A donor or surrogate application works best when it is accurate, complete, and realistic. The goal is not to make every candidate look perfect. The goal is to help the team understand whether the path is safe, workable, and worth moving forward for the candidate, intended parents, clinic, and legal team.
Before you start
Set aside time when you can answer carefully. Have basic medical history, pregnancy history, medication history, insurance information, schedule limits, travel limits, and emergency contact details nearby. If you are applying as a surrogate, gather pregnancy and delivery information. If you are applying as an egg donor, gather menstrual cycle, contraception, medical, and family-history details.
Honest answers help the review move faster.
Surrogate application checklist
Prepare to answer questions about prior pregnancies, delivery method, pregnancy complications, BMI or health criteria, medications, substance use, mental-health history, support system, transportation, childcare, work schedule, insurance, state of residence, willingness to travel, and communication preferences.
ASRM guidance for gestational carriers includes medical, obstetric, psychological, counseling, and legal review. The application is only the first step; it is not medical clearance.
Egg donor application checklist
Prepare to answer questions about age, health, reproductive history, contraception, medications, family medical history, genetic history, education, interests, appearance, travel availability, schedule flexibility, and comfort with screening and retrieval. ASRM gamete donation guidance discusses donor history, infectious-disease testing, genetic risk assessment, counseling, and recipient considerations.
If you are unsure whether a detail matters, include it or ask.

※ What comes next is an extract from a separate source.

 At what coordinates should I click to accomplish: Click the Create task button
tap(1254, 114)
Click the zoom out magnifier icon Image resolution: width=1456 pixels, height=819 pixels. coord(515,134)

Photos and profile information
Use current, clear photos and accurate profile details. Intended parents may review profile information later, but profile appeal should not come before safety, consent, and accuracy. Do not edit your application to hide medical or scheduling issues.
Schedule and logistics
Be specific about work, school, childcare, transportation, travel limits, upcoming moves, and blackout dates. A candidate who explains constraints early is easier to support than a candidate who tries to force a schedule that will not work.
What not to do
Do not guess about medical history, omit prior complications, hide medications, use someone else's photos, exaggerate availability, or answer based on what you think the agency wants to hear. Missing facts usually appear later and can delay or stop the process.
After submitting
Keep your phone and email current, watch for requests, and save documents in one place. If your health, insurance, address, schedule, pregnancy status, or medications change, update the team quickly. The application is a living starting point until screening confirms whether the path can proceed.
Review before submitting
Before you submit, reread the application from the coordinator's perspective. Can the team tell who you are, which role you want, whether your schedule is workable, which records may be needed, and whether any safety or timing question should be escalated? If not, add context. A careful application is not longer for its own sake; it reduces follow-up loops and avoids preventable confusion.
Next steps
This checklist is educational information only and is not medical or legal advice. The agency, clinic, and relevant professionals decide which application details affect eligibility or timing.